L’ingresso del triamcinolone intravitreale (23-26) ha determinato l’inizio della polifarmacoterapia, preludendo a scenari molti più complessi che si stanno delineando. Per alcuni versi questo vuol dire ripiombare nella nebbia della mancanza di evidenze solide, con tutta la conseguente eterogeneità di comportamenti medici che ne risulta. Non basteranno i numerosi RCT di buona qualità che avremo a disposizione per alcuni trattamenti per soddisfare tutte le esigenze di informazioni necessarie per curare i nostri pazienti. Ad esempio, non sarà scontato sostenere che un farmaco funziona meglio di un altro in assenza di RCT che effettuano un confronto diretto. Soprattutto, non sarà scontato continuare ad usare farmaci con efficacia non misurata – si potrebbe dire non dimostrata – quale l’avastina, una volta che farmaci registrati per l’uso di cui parliamo saranno disponibili. Il costo molto superiore dei secondi dovrebbe essere una considerazione secondaria rispetto a quella sulla efficacia. Non sarà neppure semplice decidere la eventuale sequenza con cui pensiamo di utilizzare le varie terapie, soprattutto tenendo presente che, per motivi di assorbimento di risorse (farmaco, ma anche diagnostica e terapia) non potremo sostenere un passaggio immediato alla polifarmacoterapia. Piuttosto saremo orientati, immagino, a verificare la eventuale buona risposta ad una monoterapia (PDT) per poi procedere con l’associazione (PDT ed antiangiogenico e/o steroide). Continueremo ad avere dubbi sulla opportunità di impiegare i nuovi farmaci antiangiogenici nei miopi, per i quali non si profila per ora un RCT dedicato.

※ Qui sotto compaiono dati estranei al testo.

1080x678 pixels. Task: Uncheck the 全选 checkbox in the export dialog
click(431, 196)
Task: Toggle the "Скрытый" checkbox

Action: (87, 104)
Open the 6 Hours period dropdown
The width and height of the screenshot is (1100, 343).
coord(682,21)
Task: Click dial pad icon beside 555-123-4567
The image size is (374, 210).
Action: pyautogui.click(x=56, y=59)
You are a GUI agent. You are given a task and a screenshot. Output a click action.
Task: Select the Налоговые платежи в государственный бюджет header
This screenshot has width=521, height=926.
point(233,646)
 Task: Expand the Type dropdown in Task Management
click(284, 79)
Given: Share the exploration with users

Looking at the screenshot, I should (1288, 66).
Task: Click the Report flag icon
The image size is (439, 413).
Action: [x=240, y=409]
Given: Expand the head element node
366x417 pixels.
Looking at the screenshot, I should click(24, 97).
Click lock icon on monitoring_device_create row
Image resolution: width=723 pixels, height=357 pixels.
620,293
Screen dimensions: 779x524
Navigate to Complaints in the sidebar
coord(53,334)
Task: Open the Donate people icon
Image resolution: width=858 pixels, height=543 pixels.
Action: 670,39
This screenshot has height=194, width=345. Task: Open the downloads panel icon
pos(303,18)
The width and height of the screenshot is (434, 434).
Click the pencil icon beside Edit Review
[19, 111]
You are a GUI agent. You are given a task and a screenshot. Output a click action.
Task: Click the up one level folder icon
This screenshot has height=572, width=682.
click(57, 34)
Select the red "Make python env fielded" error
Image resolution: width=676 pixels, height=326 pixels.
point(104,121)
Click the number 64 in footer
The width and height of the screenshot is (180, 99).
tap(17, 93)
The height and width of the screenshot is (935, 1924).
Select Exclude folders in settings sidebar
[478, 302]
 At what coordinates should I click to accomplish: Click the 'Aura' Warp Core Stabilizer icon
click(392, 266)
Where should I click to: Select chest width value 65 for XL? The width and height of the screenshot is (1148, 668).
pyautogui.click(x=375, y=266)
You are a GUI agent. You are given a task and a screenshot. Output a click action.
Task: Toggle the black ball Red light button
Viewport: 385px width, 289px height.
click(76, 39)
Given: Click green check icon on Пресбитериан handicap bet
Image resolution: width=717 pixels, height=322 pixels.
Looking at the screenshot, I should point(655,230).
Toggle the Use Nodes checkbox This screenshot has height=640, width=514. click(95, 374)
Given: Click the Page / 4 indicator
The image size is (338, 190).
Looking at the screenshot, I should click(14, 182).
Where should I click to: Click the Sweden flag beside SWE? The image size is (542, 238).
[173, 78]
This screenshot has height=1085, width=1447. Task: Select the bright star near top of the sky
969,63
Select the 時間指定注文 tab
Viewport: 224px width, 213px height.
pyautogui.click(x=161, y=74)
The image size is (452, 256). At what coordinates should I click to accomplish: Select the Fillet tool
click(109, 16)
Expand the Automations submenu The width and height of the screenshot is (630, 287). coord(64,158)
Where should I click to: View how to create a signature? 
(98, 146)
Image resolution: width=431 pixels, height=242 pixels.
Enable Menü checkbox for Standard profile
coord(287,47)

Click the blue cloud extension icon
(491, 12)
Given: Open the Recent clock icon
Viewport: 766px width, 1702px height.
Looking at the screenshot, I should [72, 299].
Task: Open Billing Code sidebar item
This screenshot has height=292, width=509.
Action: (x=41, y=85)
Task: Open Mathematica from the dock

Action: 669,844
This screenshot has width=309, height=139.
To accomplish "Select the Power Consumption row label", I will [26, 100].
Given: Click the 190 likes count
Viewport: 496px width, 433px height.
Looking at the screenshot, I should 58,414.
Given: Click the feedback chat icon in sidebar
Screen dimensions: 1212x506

Ed il paziente? Nella comunicazione medica viene purtroppo per ultimo, e qui non faccio eccezioni, perchè di solito l’accento è posto sulla tecnologia. Ossia, sappiamo tutti che i pazienti li seguiamo quotidianamente e con impegno, ma non sono al centro delle relazioni tra professionisti, almeno a livello, diciamo così, “ufficiale”. La medicina che riflette su sé stessa vede apparati, o medici o farmaci o esami, ma fa un po’ di fatica a intravedere le persone reali. Probabilmente nella maggior parte dei casi non saremo in grado di riportare alla normalità l’esistenza di questi malati di maculopatia, quando si ammala il secondo occhio, restituendo quei 5/10 o più che sono necessari per funzionare decorosamente nella vita reale. Di certo saranno un po’ più numerosi i pazienti che li raggiungeranno. Non sarà facile dire se i costi elevati che il SSN sopporterà saranno spesi meglio per questi anziani con maculopatia, rispetto a quello con un qualsiasi tumore o a quelli che hanno bisogno di una riabilitazione, senza contare quelli che hanno bisogno solo di assistenza per sostenere i tanti acciacchi della loro vecchiaia.